---------- DATA FOR ANALYSIS

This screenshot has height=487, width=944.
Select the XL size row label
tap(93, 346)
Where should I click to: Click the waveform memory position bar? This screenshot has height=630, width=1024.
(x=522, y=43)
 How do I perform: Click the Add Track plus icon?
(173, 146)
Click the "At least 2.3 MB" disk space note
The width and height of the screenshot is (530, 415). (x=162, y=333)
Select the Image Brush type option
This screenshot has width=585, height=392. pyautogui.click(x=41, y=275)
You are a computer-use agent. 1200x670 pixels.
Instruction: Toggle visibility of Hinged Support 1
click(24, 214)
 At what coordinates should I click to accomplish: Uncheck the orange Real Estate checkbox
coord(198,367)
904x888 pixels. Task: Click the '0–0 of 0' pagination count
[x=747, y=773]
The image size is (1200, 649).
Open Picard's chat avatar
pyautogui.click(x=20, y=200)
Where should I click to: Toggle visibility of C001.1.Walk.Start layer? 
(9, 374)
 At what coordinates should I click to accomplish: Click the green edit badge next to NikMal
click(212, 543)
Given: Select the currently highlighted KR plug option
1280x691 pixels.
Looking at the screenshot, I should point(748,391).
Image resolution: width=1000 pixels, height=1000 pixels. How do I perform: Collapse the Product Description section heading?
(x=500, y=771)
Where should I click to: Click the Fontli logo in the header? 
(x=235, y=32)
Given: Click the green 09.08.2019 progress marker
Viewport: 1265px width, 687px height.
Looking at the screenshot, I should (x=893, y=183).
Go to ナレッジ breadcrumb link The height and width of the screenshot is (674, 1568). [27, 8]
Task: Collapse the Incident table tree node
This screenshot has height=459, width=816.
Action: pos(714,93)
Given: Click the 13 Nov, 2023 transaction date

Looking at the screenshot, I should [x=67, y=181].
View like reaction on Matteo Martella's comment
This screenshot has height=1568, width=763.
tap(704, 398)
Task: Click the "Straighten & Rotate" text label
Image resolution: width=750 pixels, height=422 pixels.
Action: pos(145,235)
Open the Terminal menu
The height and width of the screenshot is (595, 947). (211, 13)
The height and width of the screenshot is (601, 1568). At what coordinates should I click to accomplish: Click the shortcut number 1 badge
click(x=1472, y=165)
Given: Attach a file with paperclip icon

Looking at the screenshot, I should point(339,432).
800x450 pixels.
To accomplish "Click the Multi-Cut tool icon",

--------------------

§ **PROBLEM STATEMENT**
Return all the data exactly as given.

§ **ANSWER AREA**
This screenshot has height=487, width=944.
Select the XL size row label
tap(93, 346)
Where should I click to: Click the waveform memory position bar? This screenshot has height=630, width=1024.
(x=522, y=43)
 How do I perform: Click the Add Track plus icon?
(173, 146)
Click the "At least 2.3 MB" disk space note
The width and height of the screenshot is (530, 415). (x=162, y=333)
Select the Image Brush type option
This screenshot has width=585, height=392. pyautogui.click(x=41, y=275)
You are a computer-use agent. 1200x670 pixels.
Instruction: Toggle visibility of Hinged Support 1
click(24, 214)
 At what coordinates should I click to accomplish: Uncheck the orange Real Estate checkbox
coord(198,367)
904x888 pixels. Task: Click the '0–0 of 0' pagination count
[x=747, y=773]
The image size is (1200, 649).
Open Picard's chat avatar
pyautogui.click(x=20, y=200)
Where should I click to: Toggle visibility of C001.1.Walk.Start layer? 
(9, 374)
 At what coordinates should I click to accomplish: Click the green edit badge next to NikMal
click(212, 543)
Given: Select the currently highlighted KR plug option
1280x691 pixels.
Looking at the screenshot, I should point(748,391).
Image resolution: width=1000 pixels, height=1000 pixels. How do I perform: Collapse the Product Description section heading?
(x=500, y=771)
Where should I click to: Click the Fontli logo in the header? 
(x=235, y=32)
Given: Click the green 09.08.2019 progress marker
Viewport: 1265px width, 687px height.
Looking at the screenshot, I should (x=893, y=183).
Go to ナレッジ breadcrumb link The height and width of the screenshot is (674, 1568). [27, 8]
Task: Collapse the Incident table tree node
This screenshot has height=459, width=816.
Action: pos(714,93)
Given: Click the 13 Nov, 2023 transaction date

Looking at the screenshot, I should [x=67, y=181].
View like reaction on Matteo Martella's comment
This screenshot has height=1568, width=763.
tap(704, 398)
Task: Click the "Straighten & Rotate" text label
Image resolution: width=750 pixels, height=422 pixels.
Action: pos(145,235)
Open the Terminal menu
The height and width of the screenshot is (595, 947). (211, 13)
The height and width of the screenshot is (601, 1568). At what coordinates should I click to accomplish: Click the shortcut number 1 badge
click(x=1472, y=165)
Given: Attach a file with paperclip icon

Looking at the screenshot, I should point(339,432).
800x450 pixels.
To accomplish "Click the Multi-Cut tool icon",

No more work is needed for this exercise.